-------- SUPPLIED DATA

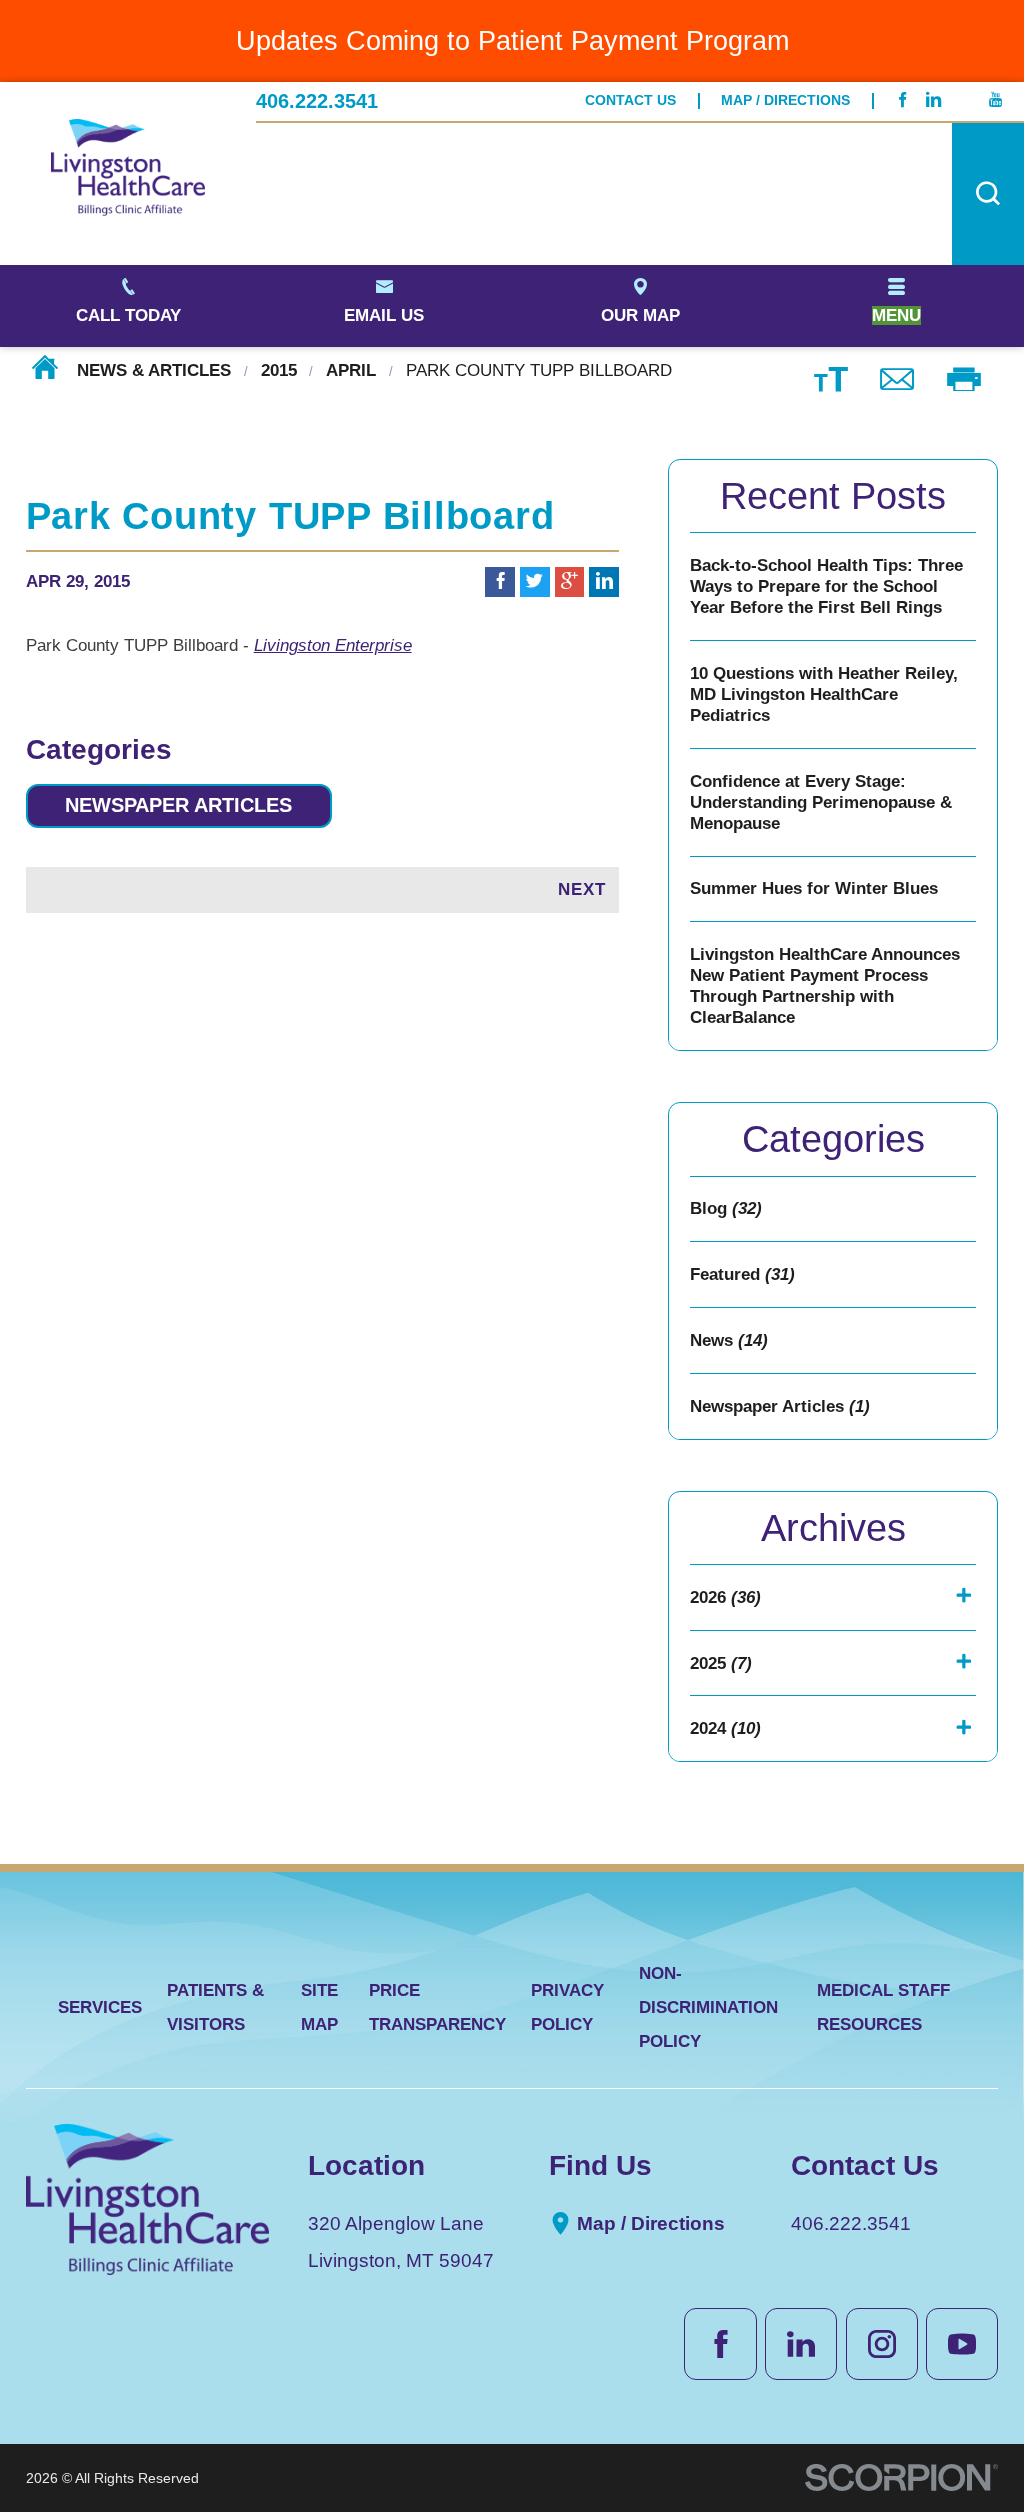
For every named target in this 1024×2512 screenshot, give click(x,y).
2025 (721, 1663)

----------------
-------- SUPPLIED DATA

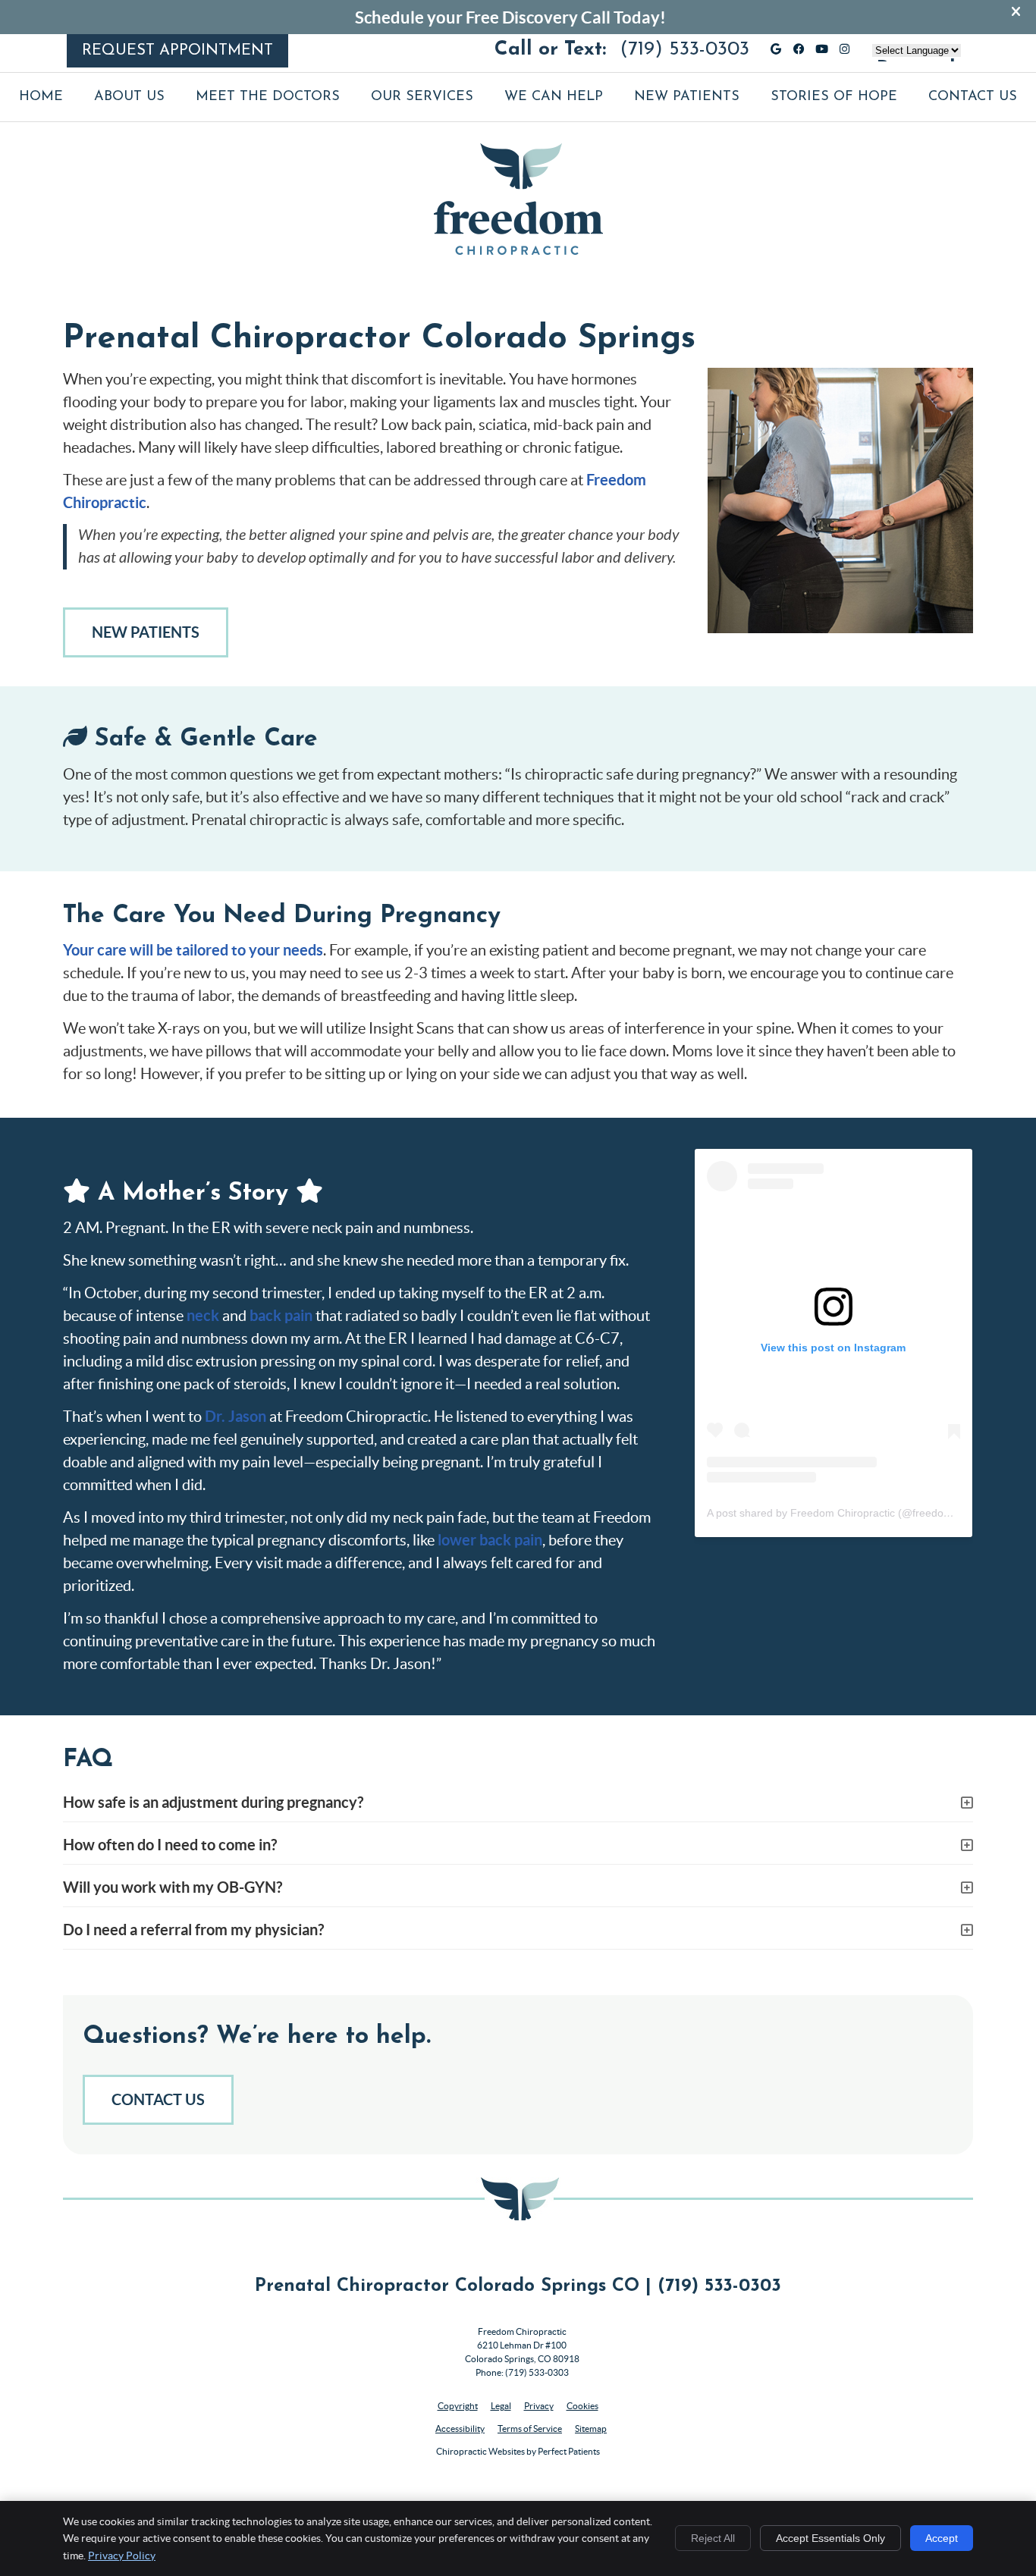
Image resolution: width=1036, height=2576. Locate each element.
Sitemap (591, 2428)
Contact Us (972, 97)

----------------

▶ [ASSIGNMENT] Retype, in the same exact form, the lines of the material above from the line holding "For every named" through the line holding "2025 (721, 1663)".

▶ [ANSWER]
For every named target in this 1024×2512 screenshot, give click(x,y).
2025 (721, 1663)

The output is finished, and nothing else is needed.